It reminds me that Tibor Kalman recommended learning all associative cliches you can simply because people respond so powerfully to them. Essentially, by over-intellectualising the issue with complex or slightly 'high-brow' design solutions, we sometimes alienate the very people who we are trying to reach. We are not designing for ourselves! (although this doesn't mean we should all start using comic sans, the font gods still get angry and make you do annual reports for the rest of eternity to repent).

It's also not to say we shouldn't continue looking for fresh and innovative new ways to communicate common ideas, but it is easy to get too clever and forget who we are talking to. If you were asked to design something for children, you would design appropriately and simply, so why is it we often design up when dealing with an adult crowd and expect them to match our level of understanding.

A good designer should always keep in mind the audience and design appropriately, in essence 'playing to their level'. You can still create beautiful design solutions that communicate a strong and easily understood message.

Another point I'd like to mention is the importance of noting the respondant's physical and emotional states during the time of testing.

I have found in particular, people under the influence of illicit drugs may skew your results.
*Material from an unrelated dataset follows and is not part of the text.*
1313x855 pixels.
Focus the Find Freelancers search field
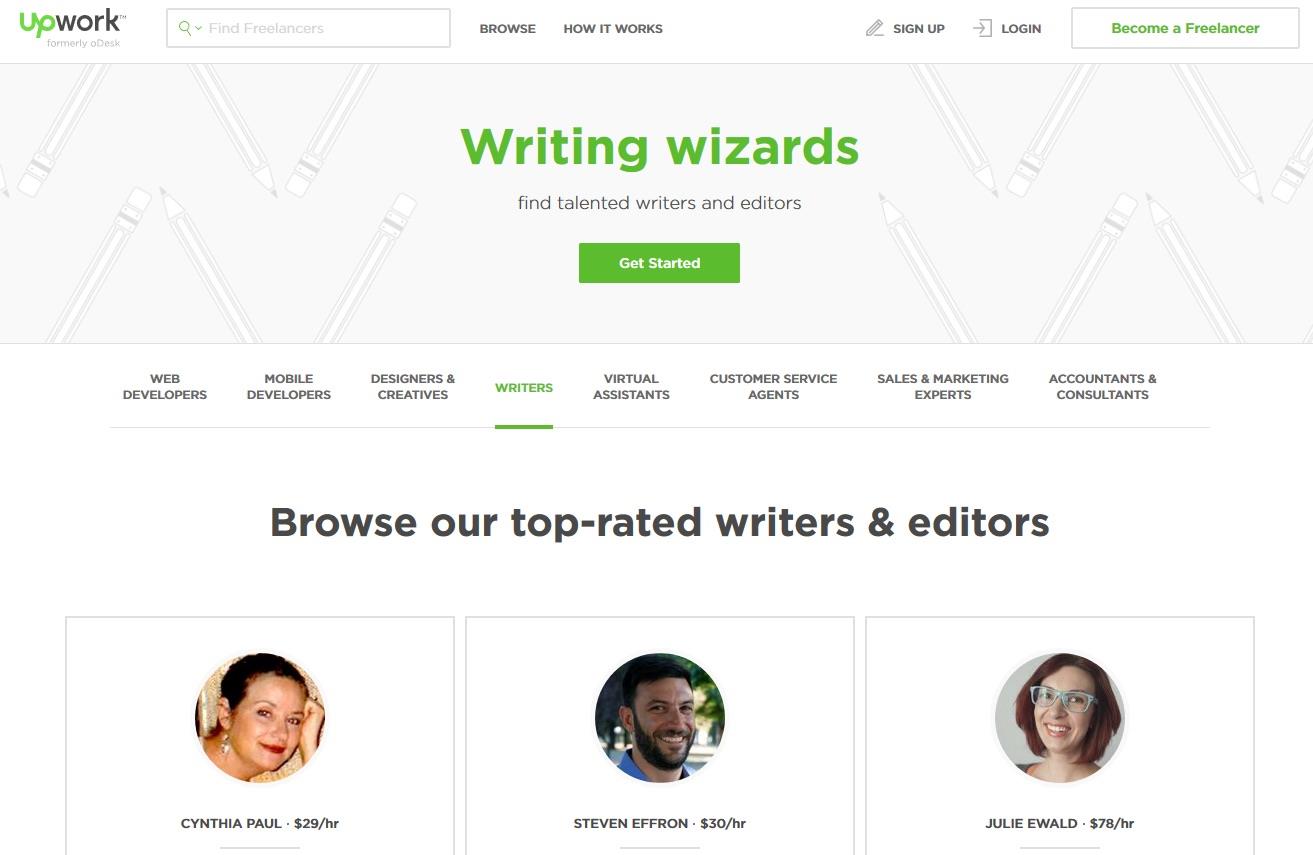point(308,28)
The example I'll discuss briefly here involved a number of young men aged between 18 - 25 who were participating in a focus group researching concepts for an existing product being rebranded.

Whilst the client and I sat behind some one-way glass, the moderator took this group through an introduction to the existing packaging before presenting a range of new pack options. Clearly stoned off their heads, I was forced to deem their colour choices invalid after they expressed a preference for tones that reminded them of food. One conversation went like this :

– I like the green pack
– Yeah, the apple green pack
– Yeah, yeah! It is apple green!
– Man, I'm so hungry right now
– So am I man, I like that pack too. I like the crunchy juicy apple green pack ... mmm
– Can we get some food?
– Yeah! Pay us in apples!

They may have won my respect and admiration, but unfortunately lost their chance to affect the data ... and when that happens, we all lose. Because the data comes first my friends ... the data must come first.